In the wake of former President Ronald Reagan's long battle with Alzheimer's disease, radio host Rush Limbaugh accused Democrats who favor stem cell research of trying to "capitalize on" Nancy Reagan's "suffering and pain" and of attempting to "take the occasion of Reagan's death" and Nancy Reagan's support for Alzheimer's charities "to put another chink in the armor of the ... pro-life crowd." In fact, Reagan's illness and death have renewed bipartisan support for expanding stem cell research.
From the June 14 broadcast of The Rush Limbaugh Show:
LIMBAUGH: [T]he way I put this is I don't think that Ronald Reagan [would] ever agree to embryos, human beings, being used as spare parts. Which is what we're talking about here.
But unfortunately, it's not about Reagan, it's about Nancy. And -- and what the Democrats are trying to do is capitalize on her suffering and pain. Alzheimer's is a charity that she has, obviously, associated herself with. And the Liberals are simply trying to do -- take the occasion of Reagan's death, and -- Alzheimer's, to put another chink in the armor of the -- of the pro-life crowd, by saying, "Well, look. Even Nancy Reagan realizes the reality here. We got to do this. And she looked at her husband and who her husband was and forth."
As USA Today reported, "Reagan's death after a long struggle with Alzheimer's disease and his widow Nancy's public vow to find a cure have rejuvenated efforts in Congress to expand stem-cell research." The day before Reagan's death, 58 senators (including 14 Republicans) signed a letter to President George W. Bush urging him to expand stem cell research.

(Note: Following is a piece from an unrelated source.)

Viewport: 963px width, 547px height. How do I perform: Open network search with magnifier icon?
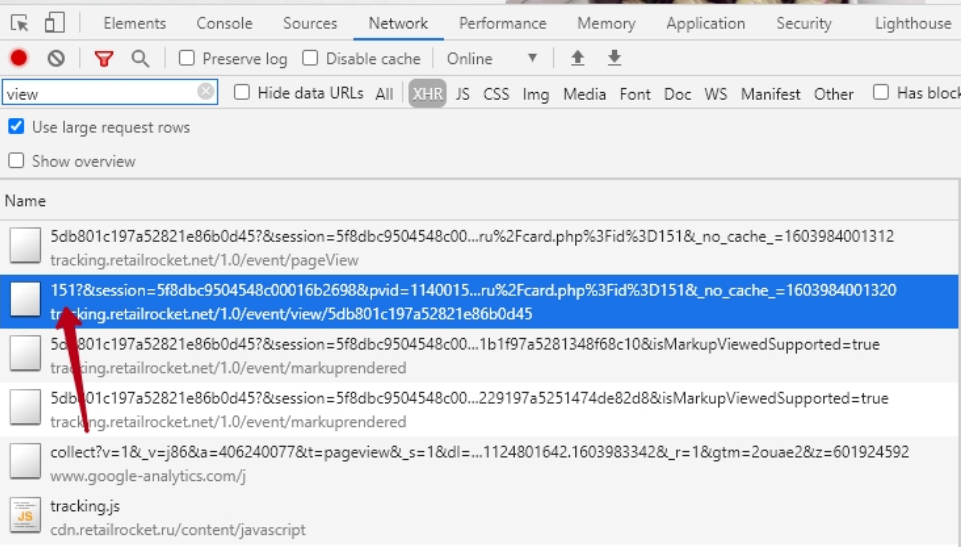(x=140, y=59)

On April 28, 206 members of the U.S. House of Representatives -- 36 of whom are Republicans, including "antiabortion stalwart Dana Rohrabacher (R-Calif.)" -- signed a similar letter to President Bush. According to USA Today, on the day of Reagan's death, Senator Orrin Hatch (R-UT), stated, "Perhaps one of the smaller blessings of [Reagan's death] will be a greater opportunity for Nancy to work on this [stem cell] issue." Senate Majority Leader Bill Frist (R-TN) acknowledged that the "3-year-old policy that limits federal funding [for stem cell research] should be reviewed."